Homemade Banana Cream Pie
I don’t know what it is about banana cream pie, but it seems to be shrouded in a sense of nostalgia or at least from a different era. Any time I think about banana cream pie, I conjure up images of diners with those glass pie displays or a grandmother’s kitchen or a good old-fashioned church social.
Such an easy concept always looks elegant and sophisticated, even when it really only consists of sugar, bananas, milk and eggs.
I had a weird hankering for this long-lost pie from my childhood but couldn’t find a recipe I liked. The ones I saw were either too simple, a mixture of pre-made pudding and sliced bananas, or too difficult using meringue and banana extract. I didn’t know they even made that…ick!

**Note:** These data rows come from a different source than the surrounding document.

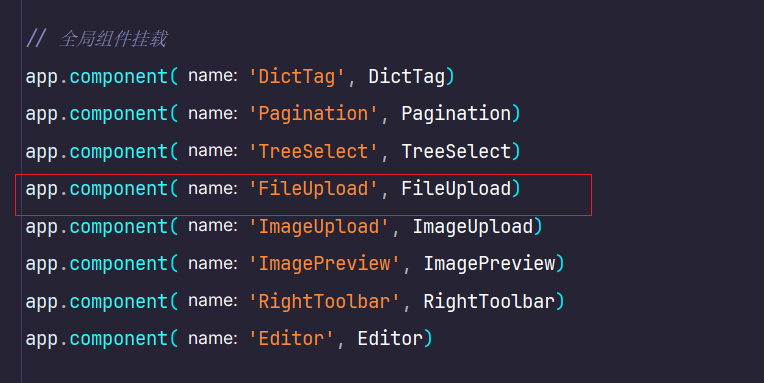Click the 'ImageUpload' string literal

[x=319, y=227]
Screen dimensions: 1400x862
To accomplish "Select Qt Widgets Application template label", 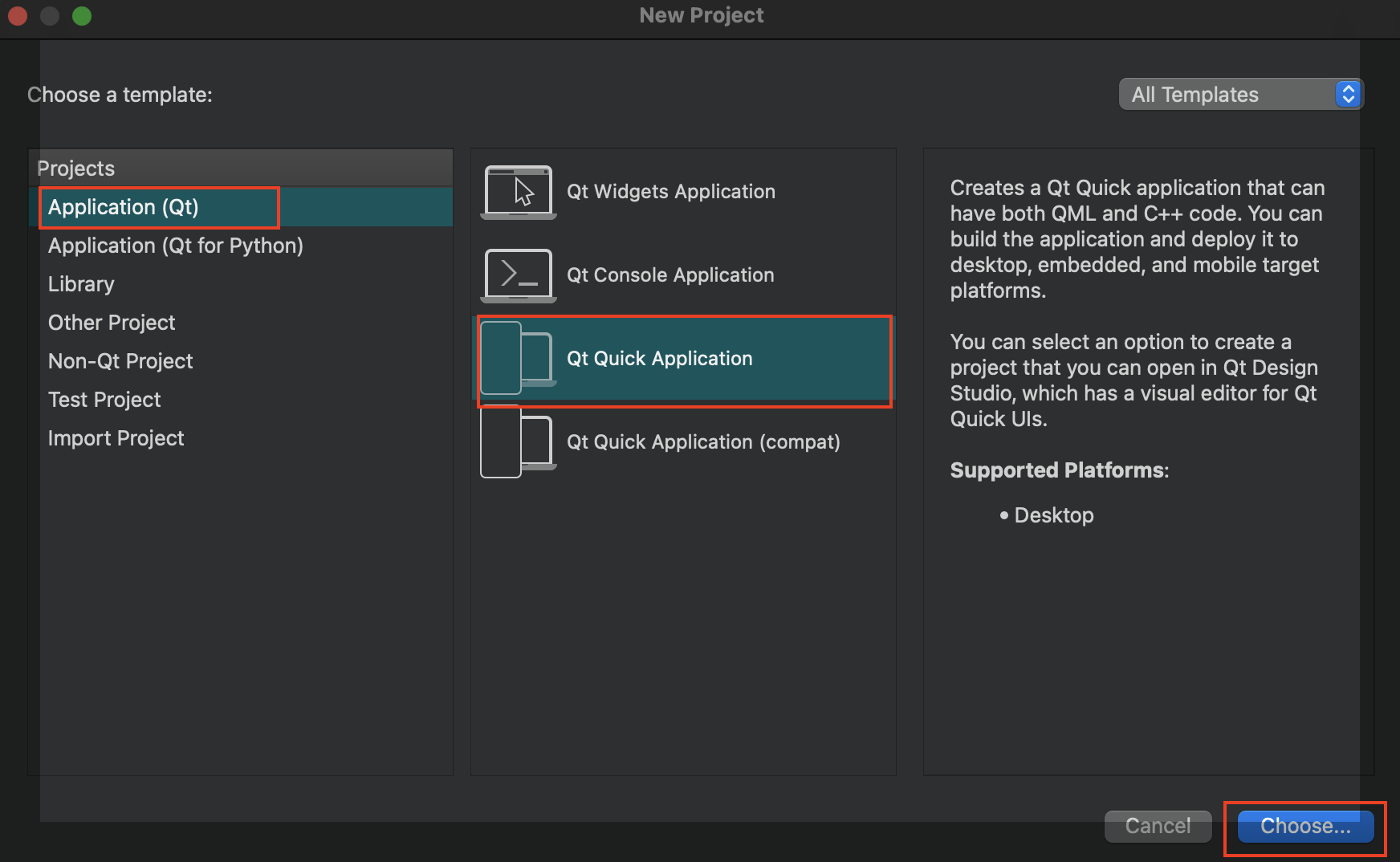I will (671, 192).
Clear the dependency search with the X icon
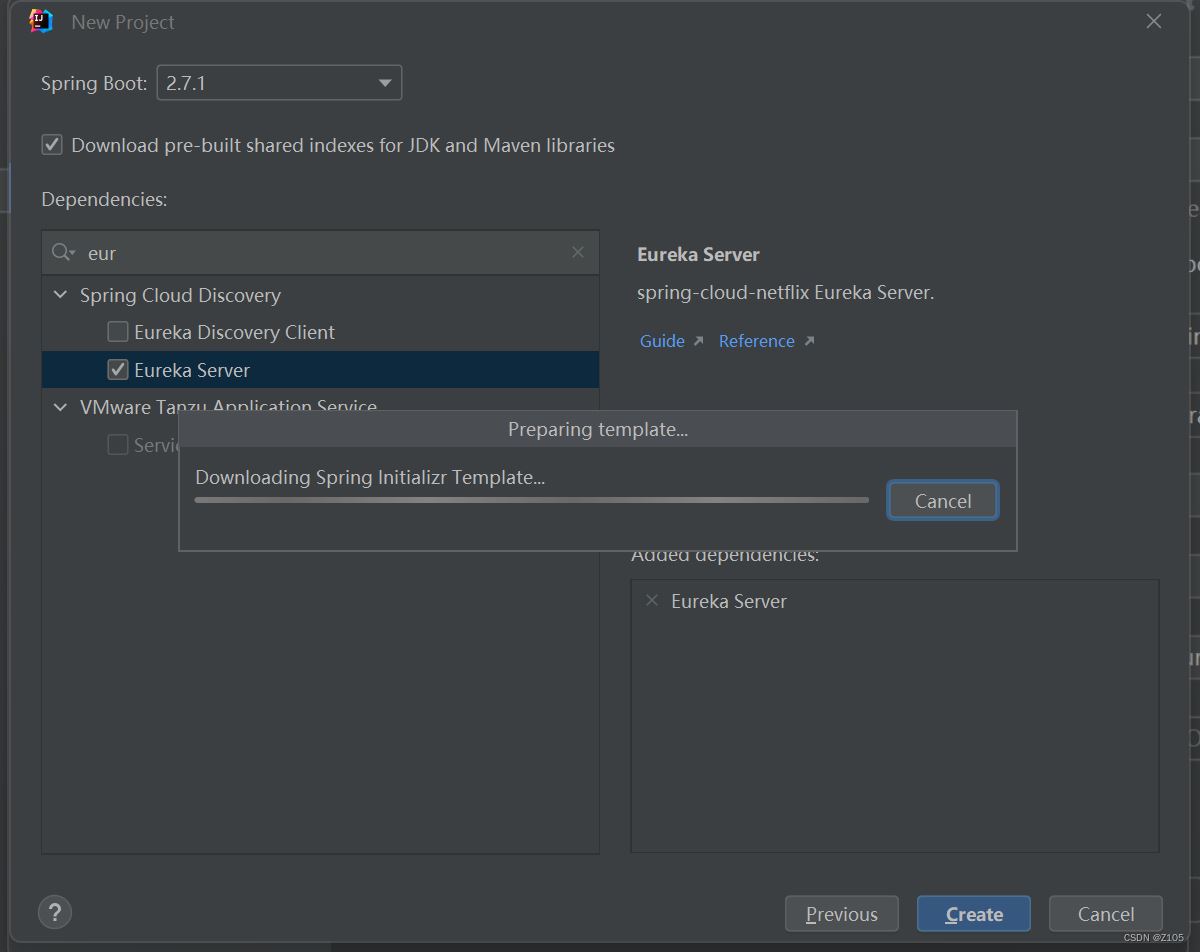Screen dimensions: 1200x952 tap(578, 252)
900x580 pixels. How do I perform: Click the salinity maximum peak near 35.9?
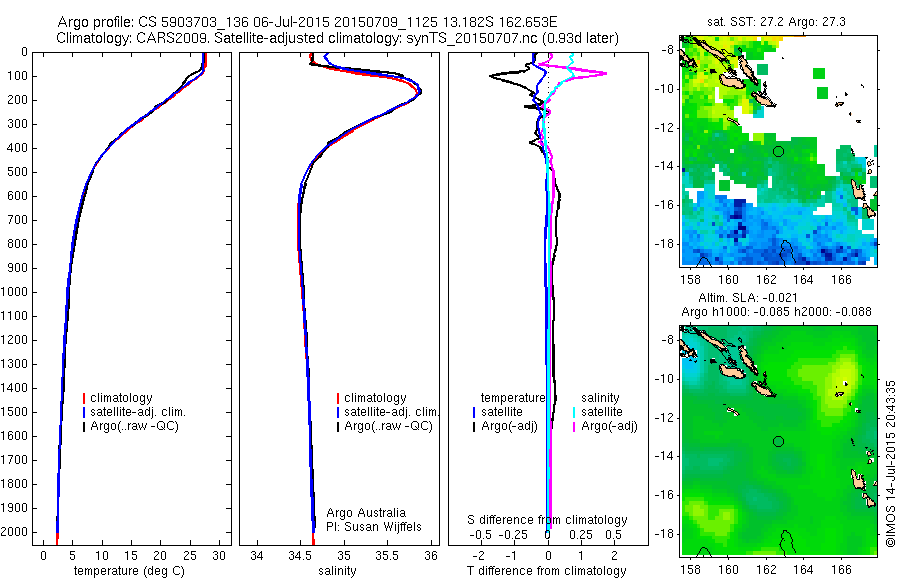(420, 91)
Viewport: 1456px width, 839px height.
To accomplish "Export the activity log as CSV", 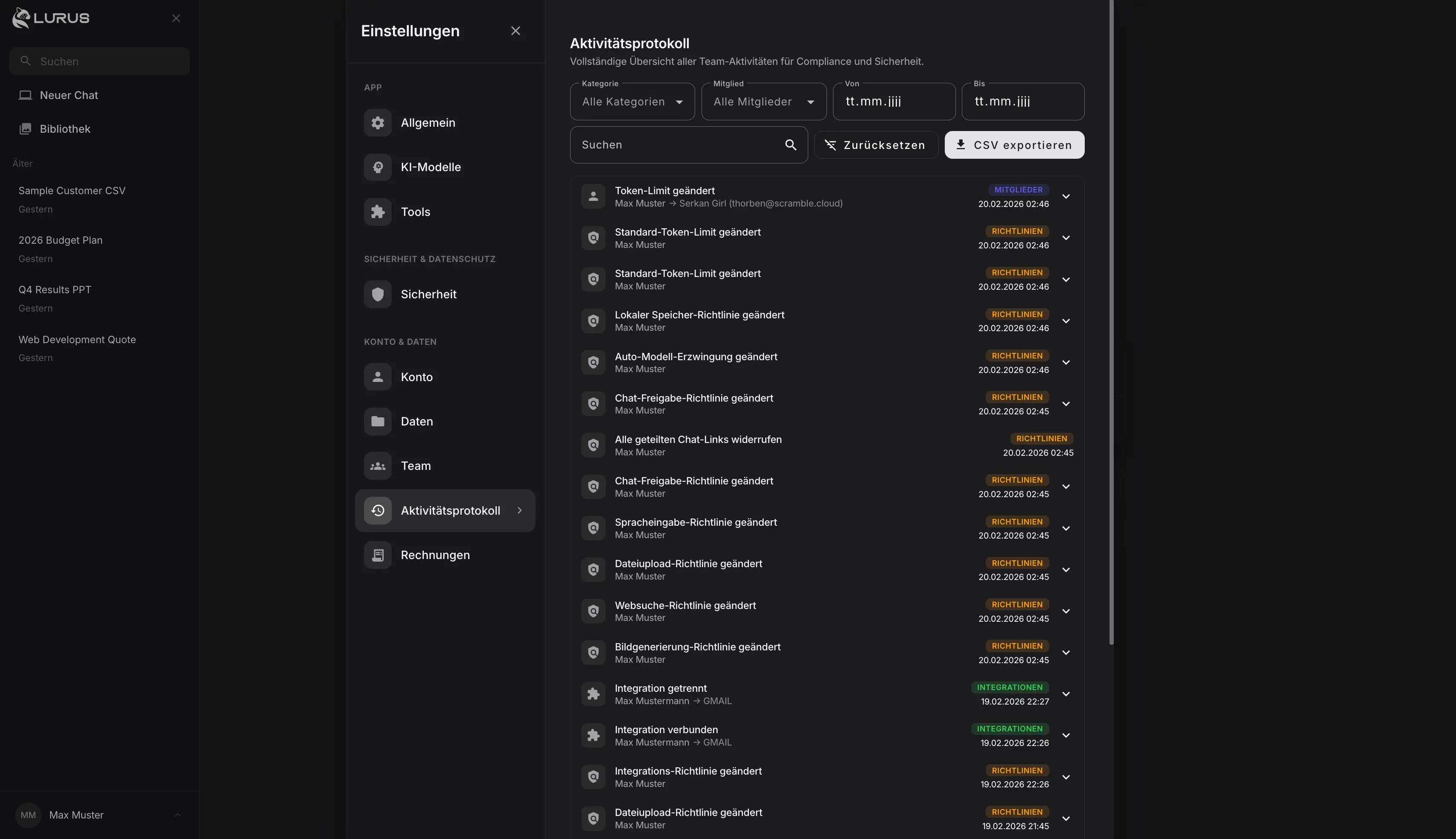I will tap(1014, 145).
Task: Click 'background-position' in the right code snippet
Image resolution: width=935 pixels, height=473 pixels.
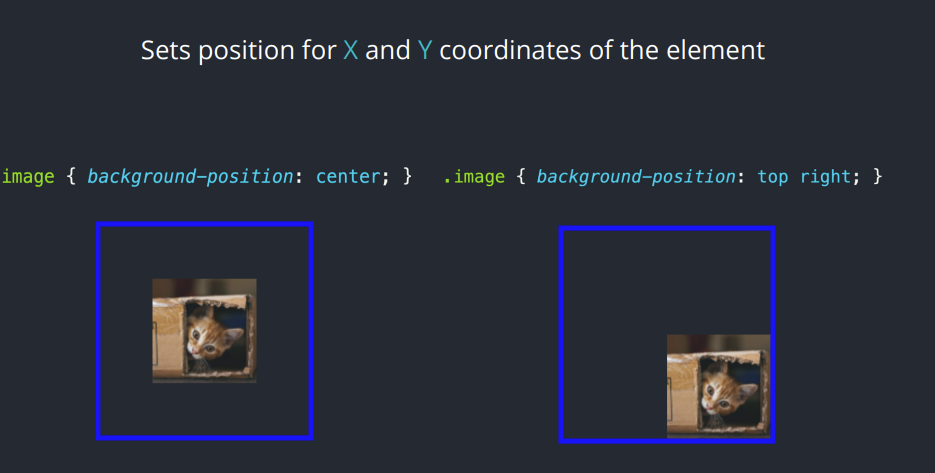Action: click(636, 177)
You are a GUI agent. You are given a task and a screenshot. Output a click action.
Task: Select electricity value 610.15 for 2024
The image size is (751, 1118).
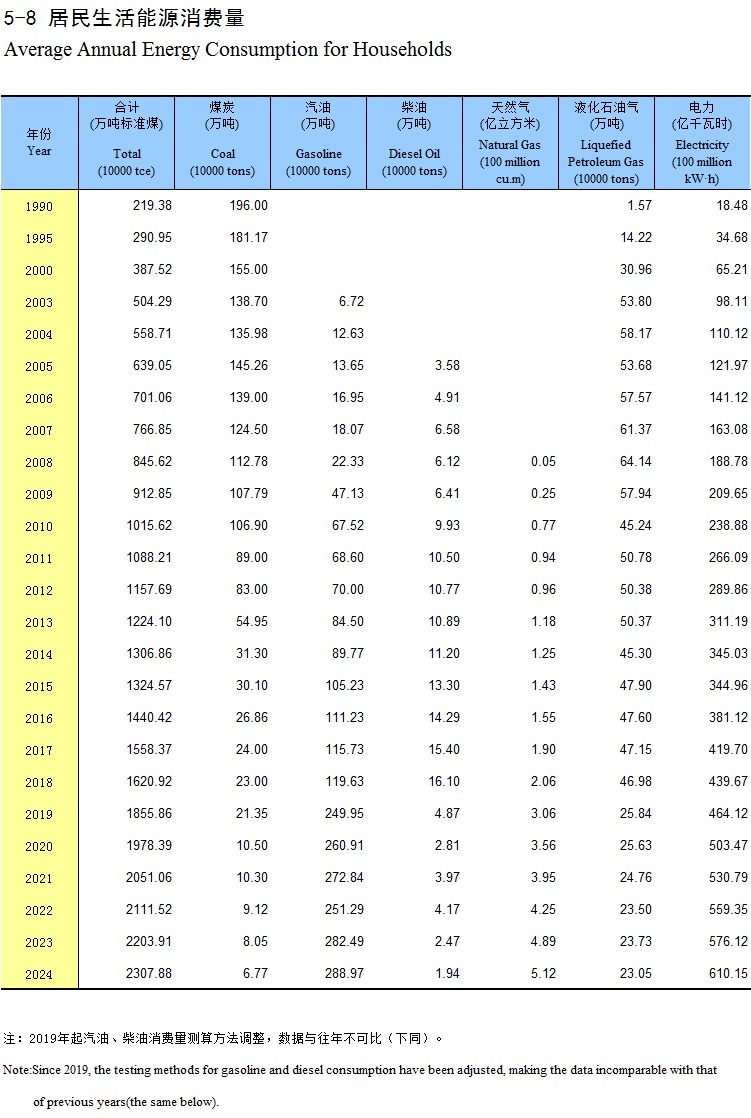point(725,974)
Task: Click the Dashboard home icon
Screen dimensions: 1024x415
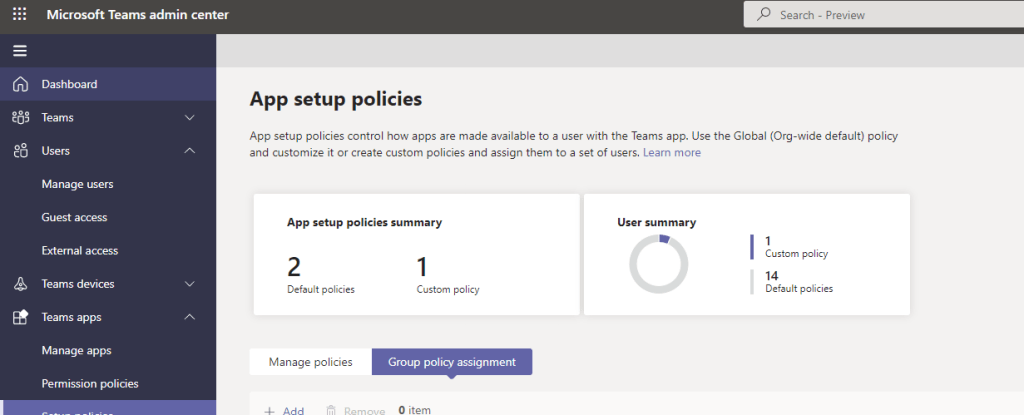Action: click(x=20, y=84)
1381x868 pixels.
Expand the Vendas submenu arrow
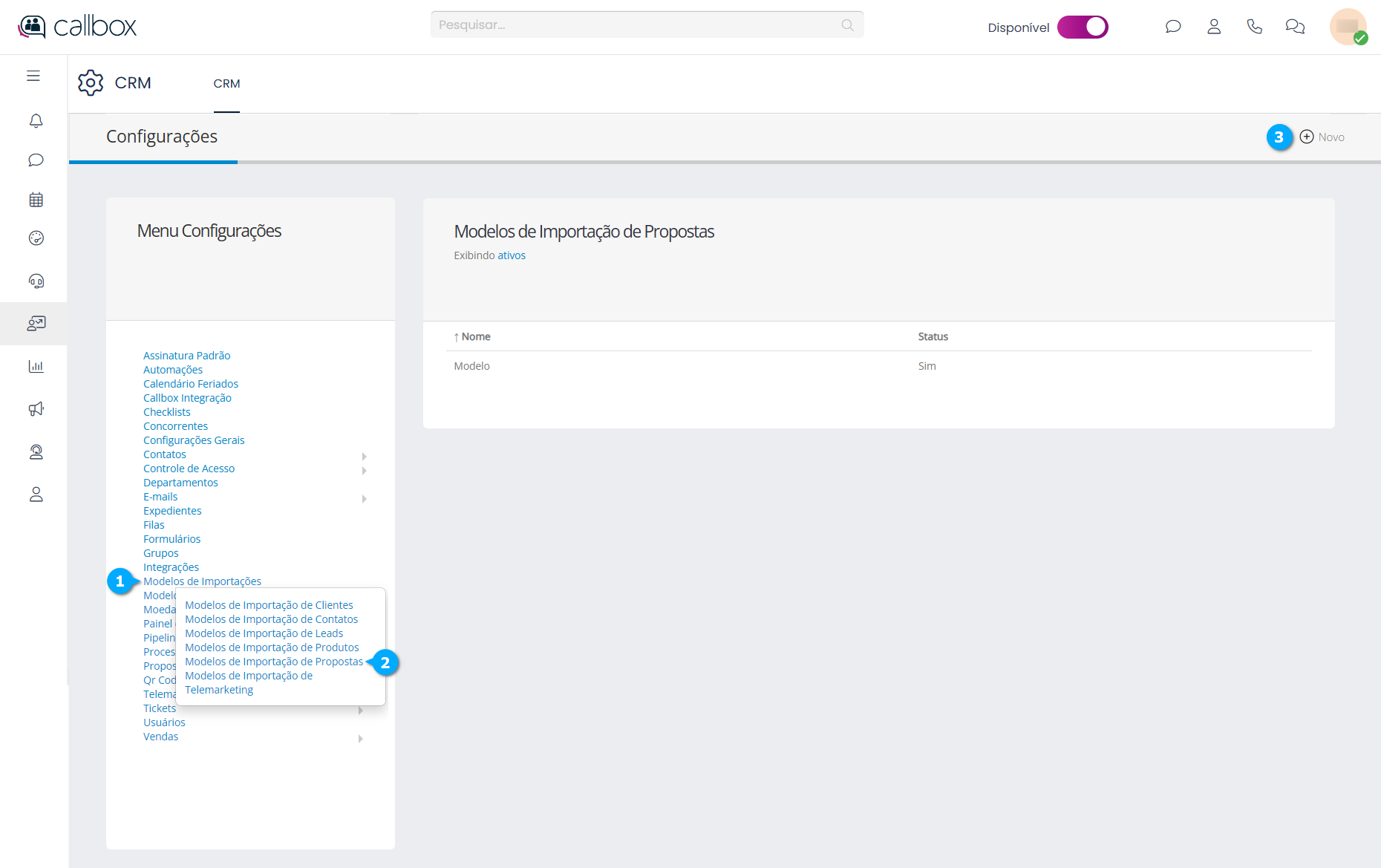tap(361, 738)
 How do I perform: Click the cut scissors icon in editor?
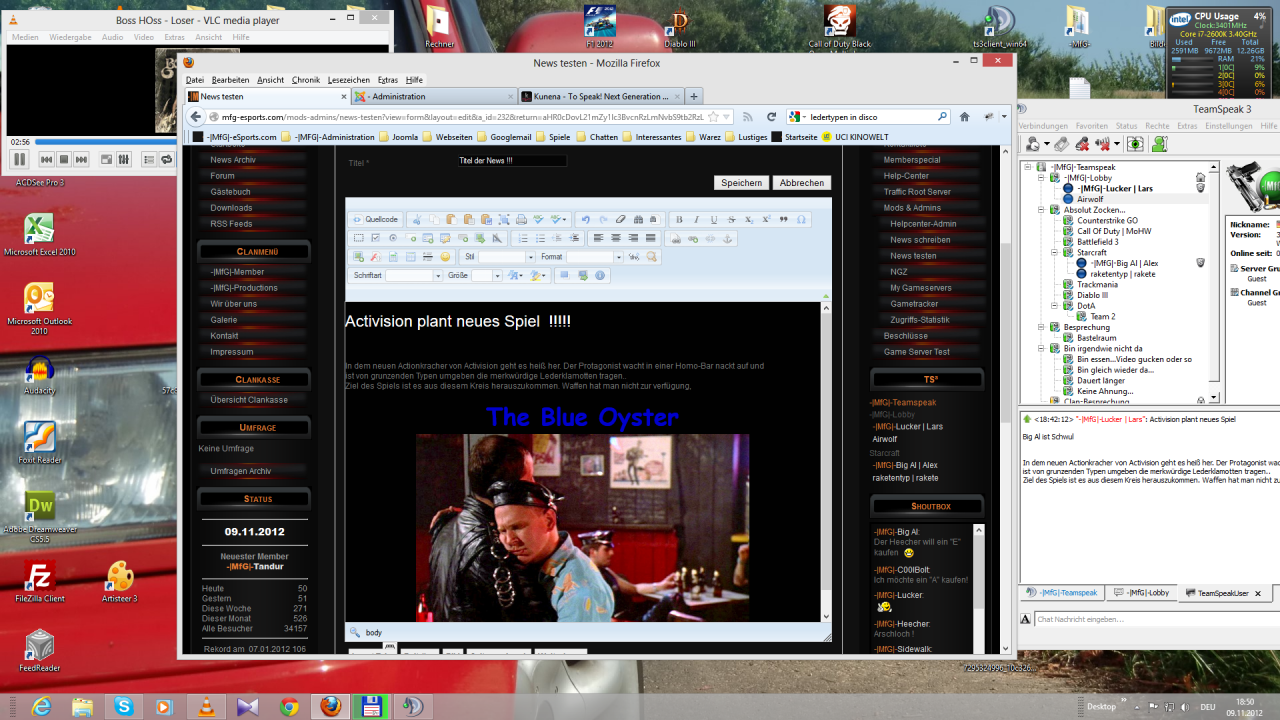pos(417,220)
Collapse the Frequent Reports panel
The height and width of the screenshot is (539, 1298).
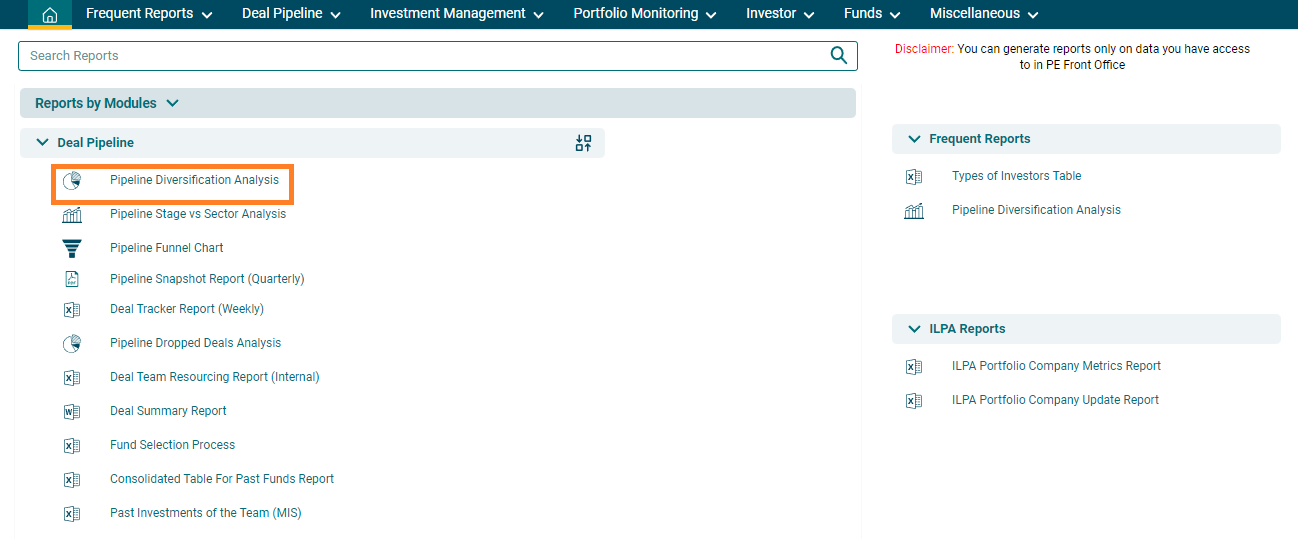click(x=914, y=139)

So, this recipe is a combination of a few recipes that I dug out of my dusty pie books along with one that a friend had written down for me a few years back at a 4th of July picnic. I did use pre-made pie crust as I hate making it and I happen to have some on hand. The rest of the pie is from scratch.
3/4 cup of sugar
3 tablespoons of cornstarch
1/4 teaspoon of salt
2 cups of milk (I used 1 cup of skim and 1 cup of heavy cream)
3 egg yolks
2 tablespoons of butter, softened
2 teaspoons of vanilla
3-4 bananas (depending upon size and your idea of how many bananas is enough in a pie!)
1 pie crust
First, begin by lining your pie dish (I used my glass baking dish but use what you have) with the pie crust and set aside.
In a saucepan, combine the cornstarch, sugar, and salt and set on low/medium heat.
Slowly add the milk while stirring.
Cook over medium heat, stirring constantly, until the mixture is bubbly. When it reaches that bubbly point, keep stirring and cook for an additional 2 minutes and then remove from the heat. The mixture will be thick at this point.
In a small bowl (or the easiest thing to use is a glass measure as it makes it easy to pour), beat the egg yolks. Take note of those gorgeous egg yolks with the beautiful orange color! These free range eggs is the coloring for this recipe, not orange food coloring like I saw in some recipes when searching for a good recipe! This is what makes your pudding a banana yellow when you add the two together.
Carefully scoop out about a 1/4 cup of the hot mixture and add it to the beaten egg yolks while stirring.
Then add all of the egg yolk mixture to the rest of the hot mixture and stir. Put the saucepan back on the heat and cook for an additional 2 minutes, stirring constantly. Don’t worry if your pudding mixture is a little lumpy, the butter will work magic and smooth those out.
Remove the mixture from the heat and add the butter and vanilla. Stir until the mixture becomes smooth and creamy. Let this mixture cool for about 10 minutes.
Meanwhile, take three of the bananas and slice into the bottom of your pie crust.
Pour your slightly cooled cream mixture over the sliced bananas.
Put into a pre-heated oven at 350°F for 12-15 minutes or until the edges of the pie crust are golden brown.
Chill for an hour before serving. At this point you can go two different ways with how to “top” your banana cream pie. My grandmother was a traditionalist and simply sliced the fourth banana all over the top before serving. My friend (the one who brought the pie to the picnic) had a more “radical” twist….she sliced the remaining banana in a bowl of sugar, then sprinkled the sugared banana slices over the top of the pie and then using a blow torch (it was the 4th of July after all) and carmelized the bananas on top. Either way the pie is delicious! I used up all my bananas in the pie and so I just sliced and served – delicious!